NAT DUDLEY
Nat Dudley | Chief Design and Product Officer, Figure.NZ | Tāmaki Makaurau (Auckland)
Girls and non-binary youth often find it hard to see a pathway for themselves into a coding career. How did you get into tech/coding? What is one piece of advice you have for them?
It can be so hard to find your way in. I was dissuaded from exploring technology at high school by a careers counsellor who pushed me towards medicine or business school. I tried them and absolutely hated it, and dropped out of university. I decided to get a job and do that until I found out what I enjoyed, which is solving complex problems relating to how humans and systems interact.

I took a job as a policy writer and accidentally ended up getting into service design. Then, entirely by chance, I met someone who encouraged me to get into tech and mentored me. They introduced me to people who worked in tech, and I became a UX designer and product person. I still didn’t believe I’d be able to code, though, even though I was secretly interested in it. It wasn’t until this year that I took time off work and did a coding bootcamp and realised I could do it and actually loved it!
Learning to code has been really beneficial to my design practice, but also it’s just really fun. I love the problem solving and the frustration and the satisfaction that comes from coding. Plus it can be really satisfying to control the creative process from end-to-end.
The key piece of advice I’d give is to figure out what you really enjoy, and find people and places that can help you learn and do more of that. Build strong relationships with people who can support you to achieve that, and don’t listen to people who tell you you can’t. Coding is hard work, and you’ll need a community around you who can support you and be your cheerleader and challenge you and push you to grow.
“Figure out what you really enjoy,
and find people and places that can help you learn”

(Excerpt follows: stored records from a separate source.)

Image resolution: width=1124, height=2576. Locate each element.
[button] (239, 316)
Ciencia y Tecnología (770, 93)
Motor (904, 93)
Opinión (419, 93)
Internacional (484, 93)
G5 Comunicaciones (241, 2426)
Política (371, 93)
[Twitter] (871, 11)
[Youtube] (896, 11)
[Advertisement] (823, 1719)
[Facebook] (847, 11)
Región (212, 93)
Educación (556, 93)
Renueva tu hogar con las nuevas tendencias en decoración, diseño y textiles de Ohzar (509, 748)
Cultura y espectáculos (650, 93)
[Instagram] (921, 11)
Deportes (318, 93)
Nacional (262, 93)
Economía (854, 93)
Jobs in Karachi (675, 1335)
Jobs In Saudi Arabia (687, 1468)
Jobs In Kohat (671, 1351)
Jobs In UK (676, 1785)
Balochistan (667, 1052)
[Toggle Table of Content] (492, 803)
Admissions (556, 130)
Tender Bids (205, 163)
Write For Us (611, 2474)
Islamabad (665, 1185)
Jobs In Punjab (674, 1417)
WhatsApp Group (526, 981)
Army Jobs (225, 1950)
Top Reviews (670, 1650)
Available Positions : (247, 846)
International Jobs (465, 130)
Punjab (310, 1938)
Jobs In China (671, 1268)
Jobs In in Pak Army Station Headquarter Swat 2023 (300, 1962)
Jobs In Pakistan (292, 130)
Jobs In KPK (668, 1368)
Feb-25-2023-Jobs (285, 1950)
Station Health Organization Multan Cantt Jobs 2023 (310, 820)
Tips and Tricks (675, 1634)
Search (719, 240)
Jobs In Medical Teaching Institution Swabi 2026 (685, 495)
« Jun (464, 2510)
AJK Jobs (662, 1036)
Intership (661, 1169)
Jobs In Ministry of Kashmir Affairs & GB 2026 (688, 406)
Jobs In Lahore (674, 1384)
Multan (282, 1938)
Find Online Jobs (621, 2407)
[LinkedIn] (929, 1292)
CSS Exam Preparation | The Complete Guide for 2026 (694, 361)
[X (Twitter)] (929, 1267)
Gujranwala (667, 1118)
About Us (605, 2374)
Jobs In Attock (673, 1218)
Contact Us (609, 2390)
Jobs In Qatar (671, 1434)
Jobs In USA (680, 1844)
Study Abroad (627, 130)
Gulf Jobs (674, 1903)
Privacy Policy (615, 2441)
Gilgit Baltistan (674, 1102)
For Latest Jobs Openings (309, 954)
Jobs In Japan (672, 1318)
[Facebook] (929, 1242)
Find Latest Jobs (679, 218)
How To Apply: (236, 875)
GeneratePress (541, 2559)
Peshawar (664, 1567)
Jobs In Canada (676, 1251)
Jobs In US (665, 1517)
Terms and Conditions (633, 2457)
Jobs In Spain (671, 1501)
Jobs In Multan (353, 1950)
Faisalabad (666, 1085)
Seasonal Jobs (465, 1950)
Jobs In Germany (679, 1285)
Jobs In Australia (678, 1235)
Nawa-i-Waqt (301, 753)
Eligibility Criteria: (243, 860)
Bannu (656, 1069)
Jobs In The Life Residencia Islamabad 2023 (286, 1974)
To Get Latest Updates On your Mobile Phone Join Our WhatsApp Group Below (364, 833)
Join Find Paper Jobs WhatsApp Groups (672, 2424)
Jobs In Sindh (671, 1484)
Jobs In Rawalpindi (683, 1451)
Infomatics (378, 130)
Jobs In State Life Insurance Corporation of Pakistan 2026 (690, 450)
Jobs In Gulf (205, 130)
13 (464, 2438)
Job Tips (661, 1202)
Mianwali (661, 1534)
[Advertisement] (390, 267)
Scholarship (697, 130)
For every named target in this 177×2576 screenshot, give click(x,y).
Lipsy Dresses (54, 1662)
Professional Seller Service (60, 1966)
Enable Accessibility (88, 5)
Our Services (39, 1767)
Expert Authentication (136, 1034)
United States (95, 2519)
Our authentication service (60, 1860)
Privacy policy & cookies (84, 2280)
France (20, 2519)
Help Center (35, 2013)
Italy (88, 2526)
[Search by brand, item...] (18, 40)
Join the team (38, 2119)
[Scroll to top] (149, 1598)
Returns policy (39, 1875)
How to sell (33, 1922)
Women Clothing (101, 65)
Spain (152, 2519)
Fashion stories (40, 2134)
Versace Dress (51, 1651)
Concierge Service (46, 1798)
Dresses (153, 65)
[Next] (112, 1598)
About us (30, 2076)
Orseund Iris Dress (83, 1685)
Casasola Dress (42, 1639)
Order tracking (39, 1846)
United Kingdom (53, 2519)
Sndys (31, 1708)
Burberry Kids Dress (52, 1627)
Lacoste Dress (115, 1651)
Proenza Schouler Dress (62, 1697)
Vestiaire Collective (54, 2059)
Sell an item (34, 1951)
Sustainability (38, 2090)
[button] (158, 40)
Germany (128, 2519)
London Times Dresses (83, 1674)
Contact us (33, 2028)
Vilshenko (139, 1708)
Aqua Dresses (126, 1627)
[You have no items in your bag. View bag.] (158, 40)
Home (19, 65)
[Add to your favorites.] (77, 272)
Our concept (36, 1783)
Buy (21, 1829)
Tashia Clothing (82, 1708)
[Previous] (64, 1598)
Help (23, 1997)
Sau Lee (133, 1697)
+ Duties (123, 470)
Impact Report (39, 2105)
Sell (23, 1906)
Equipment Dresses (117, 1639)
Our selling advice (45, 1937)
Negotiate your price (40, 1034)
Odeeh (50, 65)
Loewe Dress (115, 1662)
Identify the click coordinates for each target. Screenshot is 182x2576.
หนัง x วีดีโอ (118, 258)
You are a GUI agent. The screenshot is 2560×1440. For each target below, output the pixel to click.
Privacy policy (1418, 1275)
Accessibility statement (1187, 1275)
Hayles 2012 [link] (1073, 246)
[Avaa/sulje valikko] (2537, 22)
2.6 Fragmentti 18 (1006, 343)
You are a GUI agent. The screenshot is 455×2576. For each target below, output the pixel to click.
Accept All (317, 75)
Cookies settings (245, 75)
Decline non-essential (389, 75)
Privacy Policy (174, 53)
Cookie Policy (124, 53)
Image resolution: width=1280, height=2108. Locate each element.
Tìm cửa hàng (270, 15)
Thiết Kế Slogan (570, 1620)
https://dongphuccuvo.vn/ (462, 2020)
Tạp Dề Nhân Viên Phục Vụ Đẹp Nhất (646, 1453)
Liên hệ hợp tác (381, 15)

Tell us about a rad piece of code that you’ve written? What piece of tech/code are you most proud of in your career so far?
I’m still a relative newbie to coding. I’m super proud of our bootcamp graduation project, Be Seasonable a small web app that helps you find what produce is in season in New Zealand and what the average cost is each month. Our team built the whole thing in a week and we learned such a lot in the process about progressive web applications.
Right now, I’m working on a project I’m excited about which is to help you when you’re having an anxiety attack. I haven’t deployed that yet, sorry! I’m most passionate about projects like this; small tools that solve a problem and are accessible to everyone and can make tiny but meaningful improvements in people’s lives.
There’s also so much more to our industry than just our code, so from a design and product perspective I’m really proud of Figure.NZ and the work we do to share data about New Zealand with everyone. But I think the piece of work I did that had the biggest impact was writing a guide for technology conference organisers to help them make their events more inclusive. It’s not really code, except that I made the very simple website. But it solved a real problem in a constructive way that helped people to do a better job, and I’m proud of that.
“I’m most passionate about … small tools that … can make tiny
but meaningful improvements
in people’s lives”
What big dreams do you have in your job? What are you aspiring to do next?
I wish I knew! I love Figure.NZ and our mission to help New Zealanders use data to thrive. But I’m also passionate about helping coders, designers, and product people work better together and would love to explore that. And I care a lot about building a more welcoming industry for people from traditionally underserved and underrepresented communities.
As a non-binary, disabled person in a senior role, I feel a responsibility to advocate for space in our industry for others and to be a visible example. The technology our industry builds has such a huge impact on the lives of other people; everything from visibility to harassment to accessibility to being able to access and use vital services in an affirming way. And yet our teams don’t reflect that. Our industry doesn’t reflect that. I want to keep pushing for that to change.
But at the same time, I’ve also discovered I love coding, and I’m really interested in where information security and user experience overlap. All of which is to say there are so many options and I’ll explore the right one when it comes along. I tend to do a little bit of a lot of things all at the same time, and follow my heart into work that fits what I care about.
Nat codes in JavaScript, HTML, CSS, and a wee bit of Ruby, very badly. Nat tweets @NatDudley.